AI learns chemistry language to predict how to make medicines
An algorithm has been developed which can predict the outcomes of complex chemical reactions with over 90 percent accuracy which can be applied to drug development.
University of Cambridge, UK researchers have shown that an algorithm can predict the outcomes of complex chemical reactions with over 90 percent accuracy, outperforming trained chemists. The algorithm also shows chemists how to make target compounds for drug development, providing the chemical ‘map’ to the desired destination.
The algorithm, which was developed by Dr Alpha Lee from Cambridge’s Cavendish Laboratory and his group, uses tools in pattern recognition to recognise how chemical groups in molecules react, by training the model on millions of reactions published in patents.
They looked at chemical reaction prediction as a machine translation problem. The reacting molecules are considered as one ‘language,’ while the product is considered as a different language. The model then uses the patterns in the text to learn how to ‘translate’ between the two languages.
Using this approach, the model achieves 90 percent accuracy in predicting the correct product of unseen chemical reactions, whereas the accuracy of trained human chemists is around 80 percent.
The researchers say that the model is accurate enough to detect errors in the data and correctly predict a plethora of difficult reactions. The model also produces an uncertainty score, which eliminates incorrect predictions with 89 percent accuracy.
In the second study, Lee and his group demonstrated the practical potential of the method in drug discovery. They showed that the model can make accurate predictions of reactions based on lab notebooks, showing that the model has learned the rules of chemistry and can apply it to drug discovery settings.
The team also showed that the model can predict sequences of reactions that would lead to a desired product.

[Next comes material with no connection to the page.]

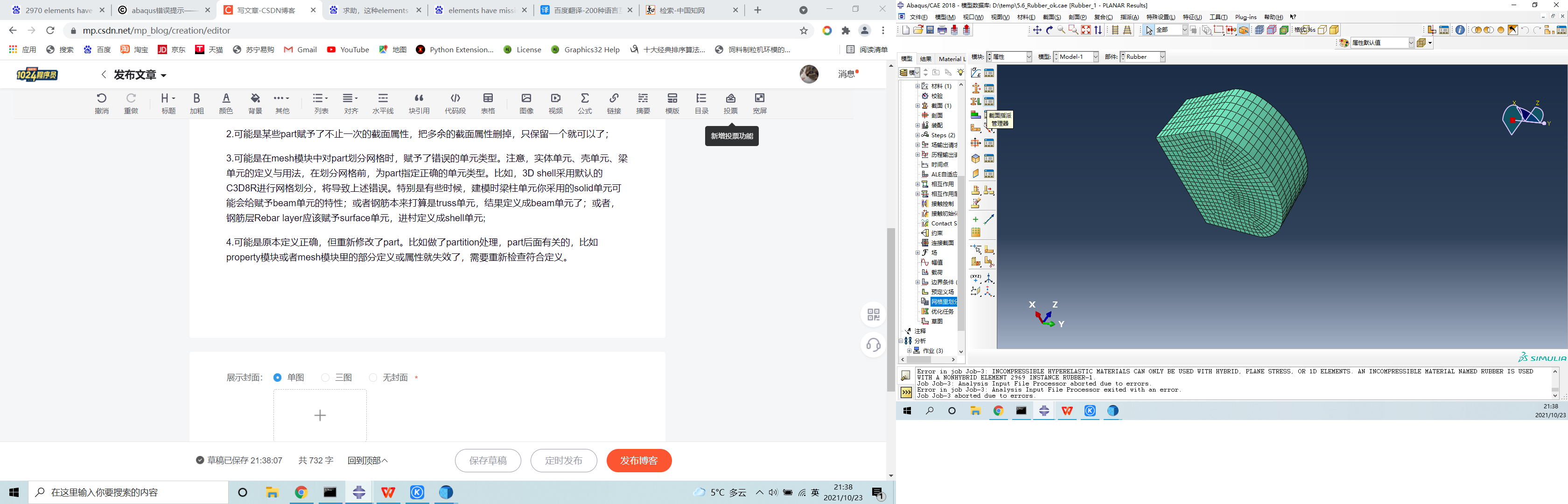Insert a code block with 代码段 icon
Screen dimensions: 1568x504
coord(455,98)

They applied this methodology to diverse drug-like molecules, showing that the steps that it predicts are chemically reasonable.
This technology can significantly reduce the time of pre-clinical drug discovery because it provides medicinal chemists with a blueprint of where to begin.
The Cambridge researchers are currently using this reaction prediction technology to develop a complete platform that bridges the design-make-test cycle in drug discovery and materials discovery: predicting promising bioactive molecules, ways to make those complex organic molecules and selecting the experiments that are the most informative.
The researchers are now working on extracting chemical insights from the model, attempting to understand what it has learned that humans have not.